Marc 8, 35 – 9, 1

17 février 2012

Aller jusqu’au bout de la fidélité, de l’alliance, du partage, par amour, n’échappe jamais à la Croix. L’amour sur terre appelle toujours renoncement et libre compromis pour une solidarité toujours à construire.

21 février 2014

Peut-on avoir honte du Christ parce qu’il aime les pauvres, les pécheurs, les mal jugés par ceux et celles qui se prétendent justes ? Certainement pas. Mais, en fait, nous ne l’imitons guère. Il nous arrive parfois de préférer le brillant, le clinquant, le prestigieux… Faire de la place en soi à ceux et celles qui peinent, passer du temps avec eux, leur faire confiance, les aimer d’un amour dynamique, pour de vrai, comme Dieu les aime, voilà ce que le Christ nous a montré par sa pratique. Il agissait ainsi pour nous révéler la prédilection de Dieu qui se met au niveau des pauvres et non des dominateurs entortillés dans leur suffisance.

17 février 2017

Ce que Jésus va dire s’adresse aussi bien à la foule qu’à ses disciples.
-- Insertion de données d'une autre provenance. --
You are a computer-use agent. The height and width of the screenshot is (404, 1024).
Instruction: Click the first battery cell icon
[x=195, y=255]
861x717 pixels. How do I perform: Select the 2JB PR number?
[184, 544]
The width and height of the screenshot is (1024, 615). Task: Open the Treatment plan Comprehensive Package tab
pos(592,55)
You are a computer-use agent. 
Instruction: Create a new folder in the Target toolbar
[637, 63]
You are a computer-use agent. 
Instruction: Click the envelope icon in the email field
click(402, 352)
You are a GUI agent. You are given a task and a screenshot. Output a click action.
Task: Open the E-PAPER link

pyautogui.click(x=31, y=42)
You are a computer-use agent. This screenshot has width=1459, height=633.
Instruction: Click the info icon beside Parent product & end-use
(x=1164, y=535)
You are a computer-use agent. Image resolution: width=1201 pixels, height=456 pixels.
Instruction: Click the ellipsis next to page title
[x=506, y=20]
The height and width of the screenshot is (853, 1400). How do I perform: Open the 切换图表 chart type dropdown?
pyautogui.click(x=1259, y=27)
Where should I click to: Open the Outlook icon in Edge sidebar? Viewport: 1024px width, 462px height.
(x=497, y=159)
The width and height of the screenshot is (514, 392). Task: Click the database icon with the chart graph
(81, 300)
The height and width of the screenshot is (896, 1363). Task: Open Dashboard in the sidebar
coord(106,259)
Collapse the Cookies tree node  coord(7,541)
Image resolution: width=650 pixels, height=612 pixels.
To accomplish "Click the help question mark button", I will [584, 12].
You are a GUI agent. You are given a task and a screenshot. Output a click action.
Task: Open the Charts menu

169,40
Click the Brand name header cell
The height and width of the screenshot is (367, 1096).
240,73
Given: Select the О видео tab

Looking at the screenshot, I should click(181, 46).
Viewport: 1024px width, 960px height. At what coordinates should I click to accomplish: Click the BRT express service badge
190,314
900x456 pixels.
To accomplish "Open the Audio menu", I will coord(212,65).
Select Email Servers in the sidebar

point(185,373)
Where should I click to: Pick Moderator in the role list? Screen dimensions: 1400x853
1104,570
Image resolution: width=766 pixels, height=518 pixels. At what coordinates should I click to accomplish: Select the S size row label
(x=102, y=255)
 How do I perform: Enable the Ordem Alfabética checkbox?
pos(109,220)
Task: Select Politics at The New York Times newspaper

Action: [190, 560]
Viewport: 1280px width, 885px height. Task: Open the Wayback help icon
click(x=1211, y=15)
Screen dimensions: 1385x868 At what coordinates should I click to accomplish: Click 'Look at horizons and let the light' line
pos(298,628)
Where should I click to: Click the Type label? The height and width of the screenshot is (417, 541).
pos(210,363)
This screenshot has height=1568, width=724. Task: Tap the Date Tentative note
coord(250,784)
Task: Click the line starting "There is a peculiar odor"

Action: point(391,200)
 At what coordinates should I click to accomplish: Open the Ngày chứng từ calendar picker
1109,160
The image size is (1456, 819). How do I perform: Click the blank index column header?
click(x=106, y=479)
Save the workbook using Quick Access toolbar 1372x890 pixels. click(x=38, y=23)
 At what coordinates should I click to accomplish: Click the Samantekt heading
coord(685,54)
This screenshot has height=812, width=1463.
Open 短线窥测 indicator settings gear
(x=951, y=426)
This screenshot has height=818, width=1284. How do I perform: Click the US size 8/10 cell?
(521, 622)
Si « quelqu’un » veut venir à ma suite, qu’il soit disciple ou non, il faut d’abord qu’il décide de rompre avec les petits côtés de sa personnalité qui l’empêchent de prendre sa pleine taille. Entrer dans la liberté qui épanouit, c’est rompre les liens qui rivent au passé. Il ne s’agit pas de nier son histoire, mais d’en partir comme d’un port d’attache pour cingler vers un avenir à inventer chaque jour. Pour un baptisé confessant, l’avenir n’est pas un parcours sans boussole, mais une aventure qui se construit chaque jour et avec la personne du Christ et avec le temps présent. Sauver sa vie, c’est oser naviguer vers une autre rive espérée.

21 février 2020

Suivre Jésus est une aventure joyeuse et risquée. Marcher avec le Ressuscité sur les chemins du 21ème siècle est une invention de chaque jour. Pour ce faire, pas de boussole ou de carte détaillée. Il suffit de vivre simplement sa vie ordinaire en en faisant une offrande et une fraternité. Les croix viendront bien assez vite. Il suffira de ne pas les fuir si elles sont un signe d’amour et de tendresse qui va jusqu’au bout de la fidélité. De plus, inutile de se goberger ou de se pousser du col : la modestie s’impose. Il suffit de mettre toutes ses ressources personnelles, grandes ou petites, au service de la réussite de tous. On appelait ça, de mon temps, la ‘promotion collective’.